Firmware attacks targeting enterprises are up over the past two years. However, most victims are too preoccupied with patches and upgrades to invest resources into preventing them.
The numbers come from Microsoft's new "Security Signals" report, conducted by Hypothesis Group, which polled 1,000 decision-makers involved with security and threat protection at enterprise companies. Of these, 83% had been hit with a firmware attack in the past two years.

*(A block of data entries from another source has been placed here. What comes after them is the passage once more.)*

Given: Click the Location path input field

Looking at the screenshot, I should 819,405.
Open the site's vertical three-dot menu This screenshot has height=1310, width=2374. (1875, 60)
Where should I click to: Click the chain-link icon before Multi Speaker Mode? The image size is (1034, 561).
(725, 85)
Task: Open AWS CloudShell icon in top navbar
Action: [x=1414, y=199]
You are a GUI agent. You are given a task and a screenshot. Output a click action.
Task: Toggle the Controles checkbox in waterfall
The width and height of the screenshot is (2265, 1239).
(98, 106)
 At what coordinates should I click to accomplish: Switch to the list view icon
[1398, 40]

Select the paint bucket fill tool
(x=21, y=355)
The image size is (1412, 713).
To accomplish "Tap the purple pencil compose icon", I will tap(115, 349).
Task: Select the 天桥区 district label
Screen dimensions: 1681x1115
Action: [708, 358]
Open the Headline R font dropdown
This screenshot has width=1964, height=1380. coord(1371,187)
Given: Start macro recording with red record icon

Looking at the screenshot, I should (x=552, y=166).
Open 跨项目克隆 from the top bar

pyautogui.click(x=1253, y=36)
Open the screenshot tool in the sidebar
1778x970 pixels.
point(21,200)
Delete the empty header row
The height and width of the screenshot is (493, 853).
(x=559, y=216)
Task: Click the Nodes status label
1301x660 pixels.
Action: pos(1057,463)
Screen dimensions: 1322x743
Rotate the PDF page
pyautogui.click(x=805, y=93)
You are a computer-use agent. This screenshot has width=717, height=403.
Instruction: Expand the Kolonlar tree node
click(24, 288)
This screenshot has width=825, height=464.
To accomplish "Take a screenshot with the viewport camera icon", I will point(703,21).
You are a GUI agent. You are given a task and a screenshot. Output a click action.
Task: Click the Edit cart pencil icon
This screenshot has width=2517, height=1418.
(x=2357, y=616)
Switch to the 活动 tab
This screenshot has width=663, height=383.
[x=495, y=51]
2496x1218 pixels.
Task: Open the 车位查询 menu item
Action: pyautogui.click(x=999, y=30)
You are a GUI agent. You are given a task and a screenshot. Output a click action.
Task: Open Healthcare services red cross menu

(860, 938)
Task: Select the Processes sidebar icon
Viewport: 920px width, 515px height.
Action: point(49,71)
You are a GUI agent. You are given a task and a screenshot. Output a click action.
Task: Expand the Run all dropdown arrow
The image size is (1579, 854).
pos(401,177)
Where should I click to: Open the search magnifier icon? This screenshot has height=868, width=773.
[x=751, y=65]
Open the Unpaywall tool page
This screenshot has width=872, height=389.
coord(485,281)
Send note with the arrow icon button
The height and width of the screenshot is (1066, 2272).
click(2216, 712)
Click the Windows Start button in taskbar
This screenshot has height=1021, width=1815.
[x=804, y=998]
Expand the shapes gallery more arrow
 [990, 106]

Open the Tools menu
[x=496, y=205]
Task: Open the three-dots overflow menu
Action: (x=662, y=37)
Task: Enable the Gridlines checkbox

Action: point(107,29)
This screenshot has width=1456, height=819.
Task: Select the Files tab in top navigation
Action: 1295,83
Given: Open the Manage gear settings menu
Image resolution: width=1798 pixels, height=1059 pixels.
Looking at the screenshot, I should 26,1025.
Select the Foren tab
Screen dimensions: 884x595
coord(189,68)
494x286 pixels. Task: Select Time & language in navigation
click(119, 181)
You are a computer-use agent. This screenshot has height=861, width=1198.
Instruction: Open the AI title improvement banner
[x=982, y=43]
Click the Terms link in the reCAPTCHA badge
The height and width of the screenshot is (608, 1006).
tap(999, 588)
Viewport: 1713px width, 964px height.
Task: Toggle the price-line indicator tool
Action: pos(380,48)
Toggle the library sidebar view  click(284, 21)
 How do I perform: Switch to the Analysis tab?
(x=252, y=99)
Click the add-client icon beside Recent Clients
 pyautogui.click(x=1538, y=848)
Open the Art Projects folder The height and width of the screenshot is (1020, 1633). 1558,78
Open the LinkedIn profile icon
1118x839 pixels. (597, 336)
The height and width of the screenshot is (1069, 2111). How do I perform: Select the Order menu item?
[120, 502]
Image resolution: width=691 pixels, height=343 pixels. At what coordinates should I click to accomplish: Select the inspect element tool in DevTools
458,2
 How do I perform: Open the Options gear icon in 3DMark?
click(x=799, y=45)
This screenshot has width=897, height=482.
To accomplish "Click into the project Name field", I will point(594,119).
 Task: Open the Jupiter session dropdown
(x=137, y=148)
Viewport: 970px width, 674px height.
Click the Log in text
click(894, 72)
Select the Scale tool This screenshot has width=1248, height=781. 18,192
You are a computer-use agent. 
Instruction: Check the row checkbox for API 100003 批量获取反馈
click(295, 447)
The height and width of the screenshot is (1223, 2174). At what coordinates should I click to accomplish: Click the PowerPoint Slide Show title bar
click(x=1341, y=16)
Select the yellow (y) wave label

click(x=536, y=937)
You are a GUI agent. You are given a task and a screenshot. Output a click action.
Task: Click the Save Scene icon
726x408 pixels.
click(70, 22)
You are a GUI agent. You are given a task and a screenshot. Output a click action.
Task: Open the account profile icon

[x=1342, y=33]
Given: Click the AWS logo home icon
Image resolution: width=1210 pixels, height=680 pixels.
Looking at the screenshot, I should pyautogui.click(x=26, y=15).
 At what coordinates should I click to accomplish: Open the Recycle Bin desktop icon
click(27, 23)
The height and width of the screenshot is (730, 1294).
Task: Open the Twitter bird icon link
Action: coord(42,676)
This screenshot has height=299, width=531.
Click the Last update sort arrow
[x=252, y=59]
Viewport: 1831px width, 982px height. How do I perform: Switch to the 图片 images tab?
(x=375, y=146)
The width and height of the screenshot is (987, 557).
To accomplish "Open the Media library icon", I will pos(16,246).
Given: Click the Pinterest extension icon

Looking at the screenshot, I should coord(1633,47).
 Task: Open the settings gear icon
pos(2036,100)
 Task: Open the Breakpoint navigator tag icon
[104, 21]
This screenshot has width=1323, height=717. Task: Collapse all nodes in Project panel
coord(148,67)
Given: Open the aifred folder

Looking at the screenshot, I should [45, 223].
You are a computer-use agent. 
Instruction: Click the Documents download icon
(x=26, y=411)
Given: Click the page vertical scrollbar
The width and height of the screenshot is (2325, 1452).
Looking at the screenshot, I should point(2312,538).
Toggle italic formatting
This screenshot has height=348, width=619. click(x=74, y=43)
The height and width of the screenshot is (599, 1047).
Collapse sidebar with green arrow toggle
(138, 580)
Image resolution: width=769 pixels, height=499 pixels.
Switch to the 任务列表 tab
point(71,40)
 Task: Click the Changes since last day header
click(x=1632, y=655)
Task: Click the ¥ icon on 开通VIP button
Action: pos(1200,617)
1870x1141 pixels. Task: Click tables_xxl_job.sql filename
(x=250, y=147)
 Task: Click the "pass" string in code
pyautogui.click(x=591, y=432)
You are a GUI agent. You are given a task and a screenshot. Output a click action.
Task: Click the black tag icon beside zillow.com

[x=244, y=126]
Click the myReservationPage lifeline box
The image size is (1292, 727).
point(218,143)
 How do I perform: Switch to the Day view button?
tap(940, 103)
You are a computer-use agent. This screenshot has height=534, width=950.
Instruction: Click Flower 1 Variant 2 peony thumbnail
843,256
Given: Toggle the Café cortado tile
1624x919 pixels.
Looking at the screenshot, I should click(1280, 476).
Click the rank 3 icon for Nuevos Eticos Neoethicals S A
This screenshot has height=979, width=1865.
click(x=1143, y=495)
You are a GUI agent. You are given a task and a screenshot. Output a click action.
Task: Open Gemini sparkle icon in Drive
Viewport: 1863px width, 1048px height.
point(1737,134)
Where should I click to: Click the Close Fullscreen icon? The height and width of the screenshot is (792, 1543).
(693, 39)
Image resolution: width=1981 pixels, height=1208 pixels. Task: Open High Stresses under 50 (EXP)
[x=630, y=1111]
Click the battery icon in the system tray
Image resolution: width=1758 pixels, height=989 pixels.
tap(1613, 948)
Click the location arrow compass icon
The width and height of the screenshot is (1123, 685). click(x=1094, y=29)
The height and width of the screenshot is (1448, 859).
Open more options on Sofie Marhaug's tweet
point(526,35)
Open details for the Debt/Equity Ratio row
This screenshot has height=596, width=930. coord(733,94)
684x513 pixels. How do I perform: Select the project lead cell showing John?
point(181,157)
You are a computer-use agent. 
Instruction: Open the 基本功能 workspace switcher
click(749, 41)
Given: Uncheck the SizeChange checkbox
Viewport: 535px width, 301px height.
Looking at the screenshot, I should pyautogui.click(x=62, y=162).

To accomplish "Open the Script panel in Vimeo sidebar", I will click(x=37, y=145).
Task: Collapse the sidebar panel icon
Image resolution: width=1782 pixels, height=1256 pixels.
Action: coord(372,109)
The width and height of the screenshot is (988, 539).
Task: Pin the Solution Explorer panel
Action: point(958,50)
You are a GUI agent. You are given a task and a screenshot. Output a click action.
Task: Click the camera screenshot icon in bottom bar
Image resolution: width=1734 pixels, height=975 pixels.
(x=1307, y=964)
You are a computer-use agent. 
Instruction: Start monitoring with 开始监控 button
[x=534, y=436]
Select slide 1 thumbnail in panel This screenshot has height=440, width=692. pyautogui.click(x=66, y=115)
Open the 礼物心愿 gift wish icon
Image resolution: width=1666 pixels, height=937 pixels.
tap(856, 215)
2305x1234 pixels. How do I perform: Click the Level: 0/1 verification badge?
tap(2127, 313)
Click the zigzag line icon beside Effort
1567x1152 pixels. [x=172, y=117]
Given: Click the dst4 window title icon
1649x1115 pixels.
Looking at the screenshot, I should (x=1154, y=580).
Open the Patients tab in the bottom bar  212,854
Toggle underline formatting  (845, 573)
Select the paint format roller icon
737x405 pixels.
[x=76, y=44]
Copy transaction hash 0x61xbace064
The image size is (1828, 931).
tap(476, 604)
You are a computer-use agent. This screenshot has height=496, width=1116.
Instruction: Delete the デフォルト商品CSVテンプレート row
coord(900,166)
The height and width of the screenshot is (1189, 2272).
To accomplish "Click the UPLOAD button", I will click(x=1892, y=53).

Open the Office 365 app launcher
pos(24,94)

Firmware has become a hot target for cybercrime in recent years as software security has improved. The TrickBot malware last year added a module to inspect devices for firmware vulnerabilities that could enable attackers to read, write, or erase the UEFI/BIOS firmware. Last October, a rare firmware rootkit was detected targeting diplomats and nongovernmental organizations. Russian advanced persistent threat group Sednit deployed the first firmware-level rootkit seen in the wild back in September 2018.
The trend is poised to increase, says David Weston, partner director of Enterprise and operating system security at Microsoft. "We see the trend growing linearly. … Every year we're seeing more and more CVEs determined in firmware," he says. In the last 18 months alone, Microsoft has seen at least three different nation-state actors exploiting firmware vulnerabilities, he adds.
"That's a huge uptick from the previous 18 months, where I don't think we saw more than one," says Weston, noting this is "a substantial increase."
There are a few reasons why firmware attacks appeal to criminals. For starters, this is where sensitive data, including credentials and encryption keys, are stored in memory. They also afford the intruder longer dwell time because many detection products, as well as general logging, can't see firmware. Attackers also benefit from the ability to remain on a machine after it's wiped.
"Firmware vulnerabilities will allow you, in most cases, to reacquire a machine that's been fully wiped," Weston explains. "Even if you format the machine, if the code is injected in the firmware, you can stay through multiple wipes of the machine, so it's harder to get you out."
Privilege is another factor, as firmware attacks enable adversaries to go straight to the part of a machine with the most sensitive access. An attacker is invisible and at the heart of defenses.
Defending against these types of attacks is a challenge. Firmware is hard to update; often, organizations have to go to multiple different manufacturers' websites and download updates and then find a way to push them out. This is especially challenging outside the realm of PCs, where companies have made some headway, into the world of connected products.
"When you start to talk about IoT and embedded devices, firmware looks even worse because there is no standardized update mechanisms [and] you're dealing with multiple different hardware and software ecosystems, so that problem is just compounded," Weston explains.
Microsoft last year released a line of "Secured-Core" Windows 10 PCs as part of a partnership with Intel, Qualcomm, and AMD, to help businesses better defend against attacks that attempt to interfere with the boot process. Last June, it added a UEFI scanner to Microsoft Defender Advanced Threat Protection to assess the security posture inside of a firmware file system.
However, even though Microsoft working to expose firmware visibility, "I don't think we yet have the total picture," he says, and it's a challenge to observe attacks taking place below the operating system. What's more, not all businesses can shift to new hardware in the near term, and many security teams are juggling too many other issues to prioritize firmware.
"The study showed that current investment is going to security updates, vulnerability scanning, and advanced threat protection solutions," Microsoft's security team writes in a blog post on the report.
While 83% of respondents had experienced a firmware-level attack, and 73% agree they are disruptive, only 29% of respondents have allocated security budget to defending against them.
The majority (82%) of respondents say they don't have the resources to allocate toward high-impact security work because they're spending too much time on manual tasks such as software and patching, hardware upgrades, and mitigating internal and external vulnerabilities. Most (62%) want to spend more time on security strategy and preparing for advanced threats.
"They spend a lot of time remediating very low-grade security issues, things like adware, key generators, or basic ransomware, and a lot of that is linked to the inability to strategically block common attack vectors," Weston says. These low-grade issues continue to be an obstacle because security teams are "on that treadmill" of not being able to block the attack vector. The respondents report only 39% of their security teams' time is spent on preventative measures.